What are dvc.yaml and dvc.lock files?

DagsHub uses dvc.yaml and dvc.lock to generate the pipeline.

A good way to contextualize these two files is that they are fundamentally interconnected. They work in tandem: dvc.yaml holds the pipeline itself, and dvc.lock defines the version of the referred files within the pipeline.

So, what information do they provide?

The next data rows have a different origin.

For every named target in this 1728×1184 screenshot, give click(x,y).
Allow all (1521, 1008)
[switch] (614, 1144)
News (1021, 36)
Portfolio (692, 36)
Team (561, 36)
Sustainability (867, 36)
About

Let’s examine a single stage within the files to make necessary comparisons:

stages:
  featurization:
    cmd: python3 code/featurization.py
    deps:
    - code/featurization.py
    - data/test_data.csv
    - data/train_data.csv
    outs:
    - data/norm_params.json
    - data/processed_test_data.npy
    - data/processed_train_data.npy
schema: '2.0'
stages:
  featurization:
    cmd: python3 code/featurization.py
    deps:
    - path: code/featurization.py
      md5: ddf63559873ad5aa352565bb3b76bf0b
      size: 1472
    - path: data/test_data.csv
      md5: c807df8d6d804ab2647fc15c3d40f543
      size: 18289443
    - path: data/train_data.csv
      md5: c807df8d6d804ab2647fc15c3d40f543
      size: 18289443
    outs:
    - path: data/norm_params.json
      md5: 855b3da318f0dfd5eb36d4765092473a
      size: 138861
    - path: data/processed_test_data.npy
      md5: 48b7c5120556c80e0c2c08602b53a216
      size: 1280128
    - path: data/processed_train_data.npy
      md5: 48b7c5120556c80e0c2c08602b53a216
      size: 1280128

Within dvc.lock's deps, we see the path to the first dependency - featurization.py. Below it, we have the md5sum hash of the file, as well as the size of the file itself. This is how DVC knows the state of files within the stage, and how it decides whether or not to execute code for any given stage. The high-level stages from dvc.yaml is interpreted to design the pipeline itself.

How to run a DVC Pipeline?

Once your pipeline is prepared, you would have defined an end-to-end process for reproduction. When you change components and want to observe the consequent changes, running the pipeline updates only the modified stages, saving time and resources.

dvc repro is the primary command used to run the pipeline.

You can add stage names - for example, dvc repro featurization - and it will run the featurization stage. By default, stages are cached; which means, if there is no difference within the dependencies of the stage between runs, it will not run again.

Tip

To force a cached stage to run, use the -f tag!

Known Issues, Limitations & Restrictions

  1. Currently, DagsHub only supports DVC pipelines. If you have a request for a custom pipeline, please visit our suggestions channel Discord and share your request.
  2. GUI-based stage editing works only below DVC v1.x.